In The Hitch Hiker’s Guide to the Galaxy, Douglas Adams wrote about Deep Thought, a computer designed solely to answer just that question. And after running its complex program for seven and a half million years, it announced, “with infinite majesty and calm,” that the answer was indeed very, very simple. The answer was 42.
Don’t you feel better now?
“Forty-two!” yelled Loonquawl. “Is that all you’ve got to show for seven and a half million years’ work?”
“I checked it very thoroughly,” said the computer, “and that quite definitely is the answer. I think the problem, to be quite honest with you, is that you’ve never actually known what the question is.”
If you don’t feel better after hearing that, don’t worry. No one else there did either.

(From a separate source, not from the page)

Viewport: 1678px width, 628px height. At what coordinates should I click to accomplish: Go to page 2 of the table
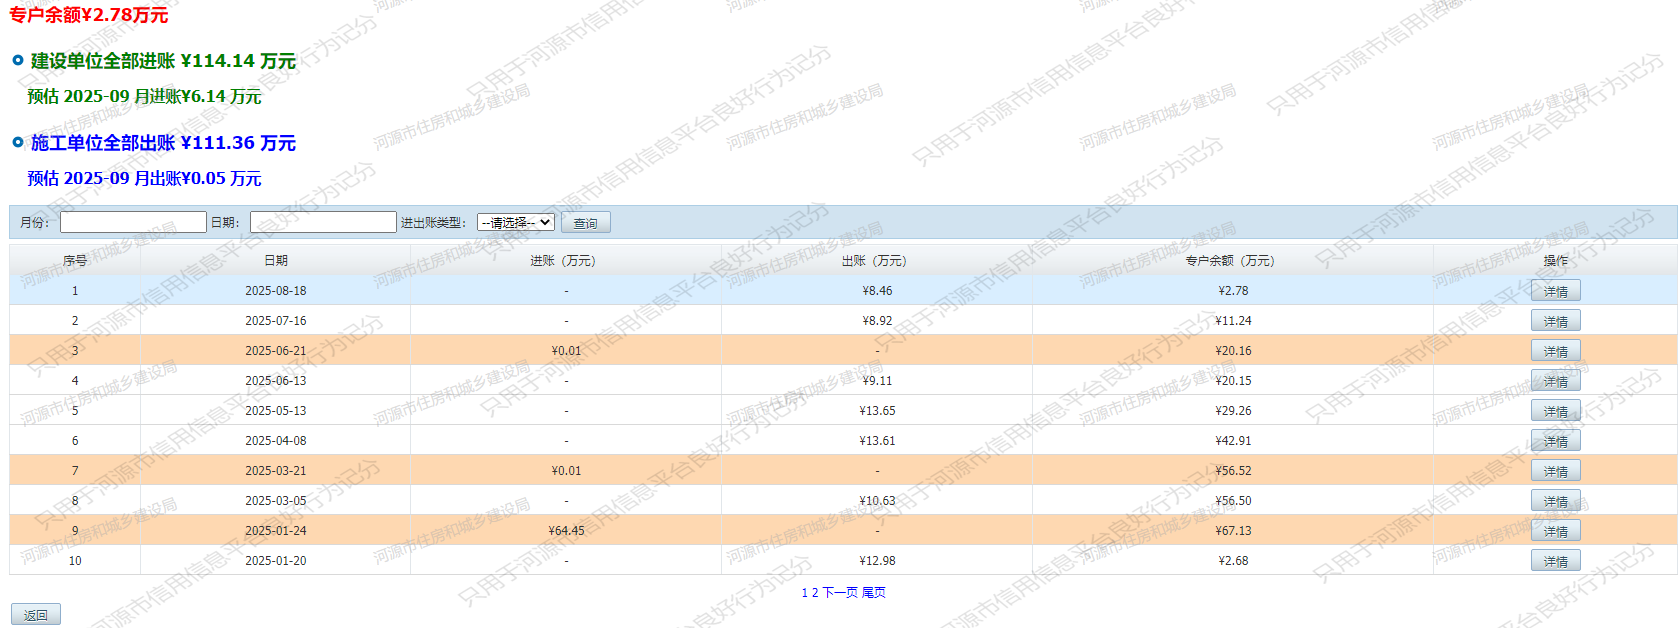[815, 593]
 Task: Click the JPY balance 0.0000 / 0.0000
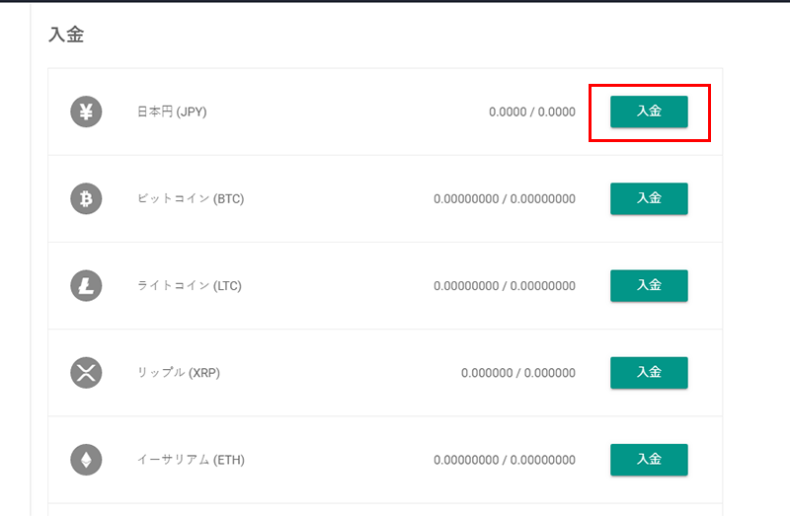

I’m not going to take the time to tell you how much I love HHG2G. It’s been my favorite book since 1996 and never seems to lose its charm. (You find another book that clarifies the problems of materialism, capitalism, and organized religion on the first page and doesn’t make anyone angry. Well, very angry, anyway… )
Anyway, as there seems to be no other such succinct answer that makes more sense in light of the human condition, 42 works just fine for me. (Though I did recently read a completely plausible and rational explanation for it, I’m grateful to have spent almost 20 years not knowing it.) So here we are, the human race, continuing to ask, “What is this whole thing about anyway?” and trying our best to cope without exterminating ourselves in the process (though sometimes I wonder about that).
I tend to ask a lot of questions. And my own personal delight is that 42 keeps popping up all over the place, peeking its little pointy-serifed face around corners and grinning at me when I least expect it, hinting at what that unknown question actually is, what this “Life, the Universe, and Everything” is all about anyway. Sometime I think it’s flirting with me. It wants to be noticed, and I try to pay attention.
And so I thought, from time to time, it might be fun to share these things as they pop up. Here’s one:
By somewhat sideways means several years ago, I came across a passage by Florida Scott-Maxwell, a woman I’d previously never heard of, but loved instantly, because of this:
“You need only claim the events of your life to make yourself yours. When you truly possess all you have been and done, which may take some time, you are fierce with reality.”
“Fierce with reality.” Oh, how I love that phrase. Not that you are overly aggressive with some forceful agenda, but just that you are so fully yourself, so aware of who you are, that you are fully alive. I read those words and wrote them down, and they’ve popped back up into my life in a couple of different places over the years. Finally, I managed to track her book down at the library. (It’s called The Measure of My Days—it’s a good book). And I knew it was coming, but when I came to that passage in the book, it struck me again, passionate and fresh. Fierce.
And guess what page it was on?
This happens to me all the time. It’s like the universe is giving me clues, like we’re playing a game.